BASEL, Switzerland–(BUSINESS WIRE)–STRICTLY FOR EUROPEAN MEDICAL AND PHARMACEUTICAL TRADE MEDIA ONLY
Many patients with SCD only live into their 40s and endure unpredictable pain crises which disrupt their lives physically, socially and emotionally.1 It is a genetic condition which is life-long and rising across Europe.2 Despite the World Health Organization recognising SCD as a global problem, knowledge about SCD among healthcare providers and the public is poor.3 SCD remains an invisible health issue in Europe and Novartis is dedicated to help make SCD a healthcare priority in Europe.
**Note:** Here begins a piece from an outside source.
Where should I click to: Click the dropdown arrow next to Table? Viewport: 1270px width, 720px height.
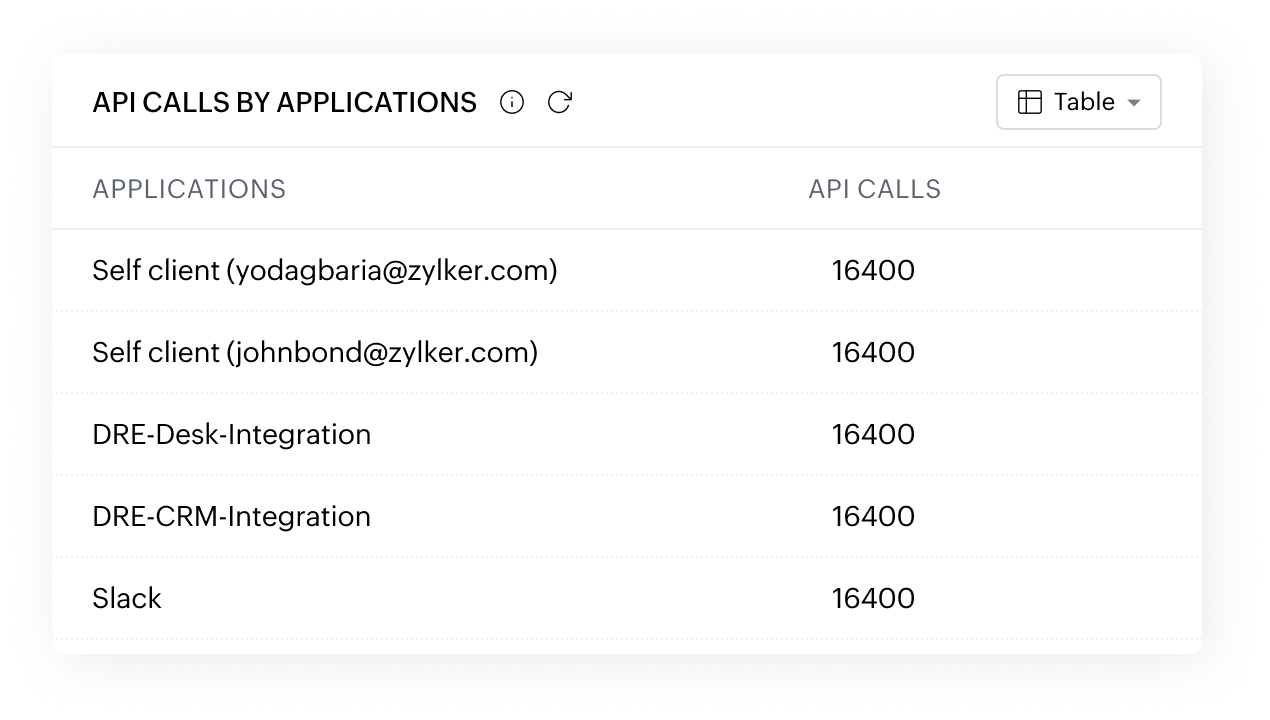point(1134,103)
“SCD is a neglected chronic disease of increasing global health importance. There is a lot of work to be done to help the growing numbers of patients in Europe,” Professor Béatrice Gulbis, Co-coordinator of the European Reference Network EUROBLOODNET and specialist of inherited rare anemias. “It is important for healthcare professionals, policymakers, patients and the public-at-large to understand the severity of sickle cell disease and take a European-wide collaborative action on education, funding for research and awareness, and guidance and tools for screening and follow-up.”
SCD is a genetic blood disorders affecting millions of people worldwide. 4 It is a life-long and debilitating disease.5 It also has a substantial impact on patients’ emotional well-being and daily life affecting their ability to work and complete education.6 SCD financially affects the individual and their family; society and healthcare systems. 7 The burden of blood disorders in Europe is €23 billion per year, a level of cost that is not matched in current European haematology research funding.7
Early diagnosis and regular medical care can prevent complications and contribute to improved life expectancy and quality of life, however, a recent survey revealed that many patients don’t seek care despite symptoms and complications due to previous poor experience at hospital (39%) with some reporting that healthcare providers do not understand the disease (26%).6,8 Novartis is calling for a European-wide collaborative action on education, funding for research and awareness; and make sure that the patients receive equal and homogeneous healthcare access and treatment across Europe .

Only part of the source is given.